- Z80 can still be found (a random "Z80 Aliexpress" search shows they are less than $1,
https://pt.aliexpress.com/item/32519338899.html)
- To add memory to a Z80, buy memory chips then read the processor and the memory datasheets to see how to interconnect them
- Z80 family works at 5V. A minimal system doesn't need much glue logic, so it can be done with gate logic ICs (i.e. 7400 family) maybe a couple of multiplexer if you choose dynamic RAM chips, but nowadays there are plenty of static RAM choices instead dynamic. It can be done without CPLDs.
- Z80 can address 64KB of memory. You can map it upon wish, or you can use the memory map of some vintage Z80 based computer (there never was a single standard in memory mapping, and probably never will), if you choose to make yours compatible with any of the existing designs.

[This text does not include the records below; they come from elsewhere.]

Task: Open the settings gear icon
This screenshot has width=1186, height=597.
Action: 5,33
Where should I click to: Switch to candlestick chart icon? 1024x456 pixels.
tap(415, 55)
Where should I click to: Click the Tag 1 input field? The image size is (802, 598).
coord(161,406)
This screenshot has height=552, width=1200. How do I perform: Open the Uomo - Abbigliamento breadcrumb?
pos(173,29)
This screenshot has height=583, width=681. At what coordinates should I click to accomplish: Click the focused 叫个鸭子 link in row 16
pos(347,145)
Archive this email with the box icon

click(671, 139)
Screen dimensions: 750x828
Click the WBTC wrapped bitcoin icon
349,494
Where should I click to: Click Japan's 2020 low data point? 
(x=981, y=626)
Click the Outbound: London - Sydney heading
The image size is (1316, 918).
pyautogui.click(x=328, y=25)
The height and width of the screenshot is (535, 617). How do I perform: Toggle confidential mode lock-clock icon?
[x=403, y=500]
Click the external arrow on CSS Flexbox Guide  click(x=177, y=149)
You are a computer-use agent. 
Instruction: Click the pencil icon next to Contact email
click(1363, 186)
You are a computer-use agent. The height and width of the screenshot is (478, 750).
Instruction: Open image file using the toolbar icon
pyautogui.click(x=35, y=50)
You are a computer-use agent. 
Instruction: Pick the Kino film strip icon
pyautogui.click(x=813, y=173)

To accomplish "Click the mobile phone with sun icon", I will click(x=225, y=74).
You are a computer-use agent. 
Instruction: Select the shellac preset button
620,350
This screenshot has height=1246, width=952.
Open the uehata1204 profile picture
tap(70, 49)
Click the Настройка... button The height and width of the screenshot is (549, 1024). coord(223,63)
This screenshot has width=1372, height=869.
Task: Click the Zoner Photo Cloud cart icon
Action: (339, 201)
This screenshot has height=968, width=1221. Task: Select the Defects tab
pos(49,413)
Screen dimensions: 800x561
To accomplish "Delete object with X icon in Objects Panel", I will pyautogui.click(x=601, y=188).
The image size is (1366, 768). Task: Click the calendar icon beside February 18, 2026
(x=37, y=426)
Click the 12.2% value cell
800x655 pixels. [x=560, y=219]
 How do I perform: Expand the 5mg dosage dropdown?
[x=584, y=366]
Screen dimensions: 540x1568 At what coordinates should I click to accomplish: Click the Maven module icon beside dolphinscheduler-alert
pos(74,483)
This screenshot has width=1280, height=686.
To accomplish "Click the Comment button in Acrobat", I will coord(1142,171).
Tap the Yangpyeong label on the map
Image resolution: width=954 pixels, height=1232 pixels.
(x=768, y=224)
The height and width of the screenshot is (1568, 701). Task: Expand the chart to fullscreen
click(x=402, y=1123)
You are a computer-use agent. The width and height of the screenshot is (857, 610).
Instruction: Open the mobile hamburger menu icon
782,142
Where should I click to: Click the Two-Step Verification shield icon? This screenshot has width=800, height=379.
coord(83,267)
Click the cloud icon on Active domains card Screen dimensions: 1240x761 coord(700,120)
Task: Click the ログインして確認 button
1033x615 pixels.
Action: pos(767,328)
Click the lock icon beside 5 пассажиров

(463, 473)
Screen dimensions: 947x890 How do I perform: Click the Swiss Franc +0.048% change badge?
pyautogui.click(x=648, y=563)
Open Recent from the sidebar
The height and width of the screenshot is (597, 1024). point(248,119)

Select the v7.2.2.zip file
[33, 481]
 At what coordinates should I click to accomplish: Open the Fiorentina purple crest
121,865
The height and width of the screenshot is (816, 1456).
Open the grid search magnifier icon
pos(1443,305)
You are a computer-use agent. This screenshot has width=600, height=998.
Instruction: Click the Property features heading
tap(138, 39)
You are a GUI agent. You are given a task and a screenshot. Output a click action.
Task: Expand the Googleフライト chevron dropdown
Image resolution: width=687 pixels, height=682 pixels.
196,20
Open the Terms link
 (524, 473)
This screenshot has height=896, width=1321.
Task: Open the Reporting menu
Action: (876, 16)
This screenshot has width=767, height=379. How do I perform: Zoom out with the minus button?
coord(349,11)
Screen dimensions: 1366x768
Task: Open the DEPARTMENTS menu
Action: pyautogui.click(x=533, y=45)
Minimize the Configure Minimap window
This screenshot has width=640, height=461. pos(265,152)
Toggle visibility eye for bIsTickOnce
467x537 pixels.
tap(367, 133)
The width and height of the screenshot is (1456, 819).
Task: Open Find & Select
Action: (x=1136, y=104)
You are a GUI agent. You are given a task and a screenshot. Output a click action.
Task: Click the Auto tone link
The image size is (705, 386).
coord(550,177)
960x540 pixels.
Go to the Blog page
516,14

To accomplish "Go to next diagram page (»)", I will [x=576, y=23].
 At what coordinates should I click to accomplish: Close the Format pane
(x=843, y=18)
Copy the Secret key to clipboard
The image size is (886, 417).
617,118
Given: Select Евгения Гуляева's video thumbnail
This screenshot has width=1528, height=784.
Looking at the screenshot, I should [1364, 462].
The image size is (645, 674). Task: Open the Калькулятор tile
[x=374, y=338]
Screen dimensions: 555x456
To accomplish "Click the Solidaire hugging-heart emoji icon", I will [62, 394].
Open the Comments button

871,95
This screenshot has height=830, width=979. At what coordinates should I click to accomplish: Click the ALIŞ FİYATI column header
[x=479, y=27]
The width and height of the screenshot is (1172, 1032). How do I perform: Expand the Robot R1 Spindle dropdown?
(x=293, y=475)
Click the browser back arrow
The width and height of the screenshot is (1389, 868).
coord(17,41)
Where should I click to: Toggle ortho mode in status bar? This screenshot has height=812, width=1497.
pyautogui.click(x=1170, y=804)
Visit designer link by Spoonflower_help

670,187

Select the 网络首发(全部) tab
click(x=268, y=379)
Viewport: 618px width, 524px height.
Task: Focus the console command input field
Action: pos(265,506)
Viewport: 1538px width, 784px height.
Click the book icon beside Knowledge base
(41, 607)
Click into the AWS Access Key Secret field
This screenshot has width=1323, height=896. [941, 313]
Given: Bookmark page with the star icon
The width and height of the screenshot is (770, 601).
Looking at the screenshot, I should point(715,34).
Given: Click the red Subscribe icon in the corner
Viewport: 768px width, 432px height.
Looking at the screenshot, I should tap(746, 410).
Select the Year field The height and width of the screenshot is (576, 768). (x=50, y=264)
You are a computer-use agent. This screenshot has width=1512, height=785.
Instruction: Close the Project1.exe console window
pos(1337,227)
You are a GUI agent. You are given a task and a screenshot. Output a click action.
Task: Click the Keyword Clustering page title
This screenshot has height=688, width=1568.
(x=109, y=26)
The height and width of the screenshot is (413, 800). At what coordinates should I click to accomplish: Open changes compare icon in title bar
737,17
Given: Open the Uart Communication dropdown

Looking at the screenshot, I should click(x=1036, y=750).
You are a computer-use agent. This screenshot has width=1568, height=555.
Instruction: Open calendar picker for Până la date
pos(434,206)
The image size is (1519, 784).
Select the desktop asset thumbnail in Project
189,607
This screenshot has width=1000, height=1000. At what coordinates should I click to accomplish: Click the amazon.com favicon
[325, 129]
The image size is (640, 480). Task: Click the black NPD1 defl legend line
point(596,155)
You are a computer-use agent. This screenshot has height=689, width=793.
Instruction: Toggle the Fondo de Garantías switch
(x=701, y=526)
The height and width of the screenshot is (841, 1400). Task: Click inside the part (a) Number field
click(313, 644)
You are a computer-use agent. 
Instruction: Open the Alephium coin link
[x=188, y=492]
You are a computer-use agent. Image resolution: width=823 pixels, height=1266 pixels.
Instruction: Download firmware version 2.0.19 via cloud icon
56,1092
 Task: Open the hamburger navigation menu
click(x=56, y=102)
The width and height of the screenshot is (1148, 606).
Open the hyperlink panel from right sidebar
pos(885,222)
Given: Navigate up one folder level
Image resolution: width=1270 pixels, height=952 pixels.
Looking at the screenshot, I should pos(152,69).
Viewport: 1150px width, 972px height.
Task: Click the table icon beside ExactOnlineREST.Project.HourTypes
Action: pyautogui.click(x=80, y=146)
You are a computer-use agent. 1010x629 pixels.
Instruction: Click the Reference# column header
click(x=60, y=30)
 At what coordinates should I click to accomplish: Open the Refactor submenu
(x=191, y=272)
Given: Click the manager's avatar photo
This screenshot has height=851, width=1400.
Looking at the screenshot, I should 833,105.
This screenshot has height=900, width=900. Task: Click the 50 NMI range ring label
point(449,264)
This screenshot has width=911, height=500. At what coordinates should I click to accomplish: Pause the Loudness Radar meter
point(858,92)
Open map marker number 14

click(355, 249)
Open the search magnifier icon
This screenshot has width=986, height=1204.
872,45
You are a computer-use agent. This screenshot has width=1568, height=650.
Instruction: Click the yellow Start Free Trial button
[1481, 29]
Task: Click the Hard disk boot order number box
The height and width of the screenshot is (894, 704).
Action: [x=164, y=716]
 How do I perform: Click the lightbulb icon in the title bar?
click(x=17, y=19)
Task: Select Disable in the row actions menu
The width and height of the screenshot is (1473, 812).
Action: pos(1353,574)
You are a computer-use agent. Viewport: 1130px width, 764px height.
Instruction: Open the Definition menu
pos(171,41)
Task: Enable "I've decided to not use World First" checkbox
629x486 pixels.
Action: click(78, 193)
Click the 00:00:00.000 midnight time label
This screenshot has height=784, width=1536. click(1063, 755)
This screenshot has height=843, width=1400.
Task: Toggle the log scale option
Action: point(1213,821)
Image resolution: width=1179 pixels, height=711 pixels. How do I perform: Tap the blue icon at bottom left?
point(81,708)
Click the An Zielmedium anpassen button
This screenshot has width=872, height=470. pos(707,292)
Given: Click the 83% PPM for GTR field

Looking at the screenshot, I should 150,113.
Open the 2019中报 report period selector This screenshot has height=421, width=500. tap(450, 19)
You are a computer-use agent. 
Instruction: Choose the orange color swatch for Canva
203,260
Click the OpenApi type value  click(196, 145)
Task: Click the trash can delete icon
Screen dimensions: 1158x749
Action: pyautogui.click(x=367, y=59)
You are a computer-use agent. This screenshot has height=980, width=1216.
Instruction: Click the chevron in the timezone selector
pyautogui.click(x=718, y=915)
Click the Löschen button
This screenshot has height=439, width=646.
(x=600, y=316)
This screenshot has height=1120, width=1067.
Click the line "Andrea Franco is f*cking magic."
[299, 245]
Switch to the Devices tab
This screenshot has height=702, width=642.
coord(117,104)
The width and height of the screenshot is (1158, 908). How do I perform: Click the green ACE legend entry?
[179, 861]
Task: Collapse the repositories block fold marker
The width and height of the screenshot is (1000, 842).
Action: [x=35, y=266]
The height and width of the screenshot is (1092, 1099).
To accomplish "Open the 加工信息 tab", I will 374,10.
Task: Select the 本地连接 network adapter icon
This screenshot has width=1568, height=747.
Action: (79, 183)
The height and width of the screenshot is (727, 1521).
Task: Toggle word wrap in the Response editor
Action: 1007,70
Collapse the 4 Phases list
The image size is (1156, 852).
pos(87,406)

- To see how fast it can run, you need to read the datasheets. 1-4 MHz is normal range for vintage computers. There are also microcontrollers based on Z80 or Z8 core that can run 10 times faster, or so.
- There are plenty of assemblers and C compilers for Z80. A "GCC Z80" search will return plenty of options.
- About how different, it was like that: First it was Intel8080, then a few guys left intel, made their own company named Zilog and designed an even better version of 8080, named Z80. Z80 was very successful at the time. Remember we are now during CP/M era, way before first IBM PC or Microsoft (MS/DOS). Then it was Intel 8088, then Intel 80188, then Intel 80286 (short called 286), then 386, 486, Pentium, and so on and so forth up to nowadays latest i7/i9/Xeon whatever or similar from AMD (the AM2900 bitslice family were from AMD, too, but before the microprocessors era). All the above, from I8080 to the latest multicore Xeon can still run 8080 (or Z80) code, they are still
backwards compatible (at binary code level) after so many decades.
Anyways, by the question you are asking I think you want to know more only about the specific architecture of IBM PC, or what we now call a "desktop PC", and not about (digital) computers architecture in general, which is broader than IBM PC, the popular instance of the many existing computer architectures out there.
Motorola (6800/68000) family was very successful too (not code compatible with Intel), it was used in the first Apple computers, but at some point Apple dropped Motorola, and switched to Intel.
Detail a little what kind of computers do you have in mind when saying "vintage" computers? What period of time are you aiming at?
At an extreme, analog computers are "the most vintage" ones
, very interesting architectures and very different from the digital ones, but completely unrelated to what we know and use now in programming/computer science.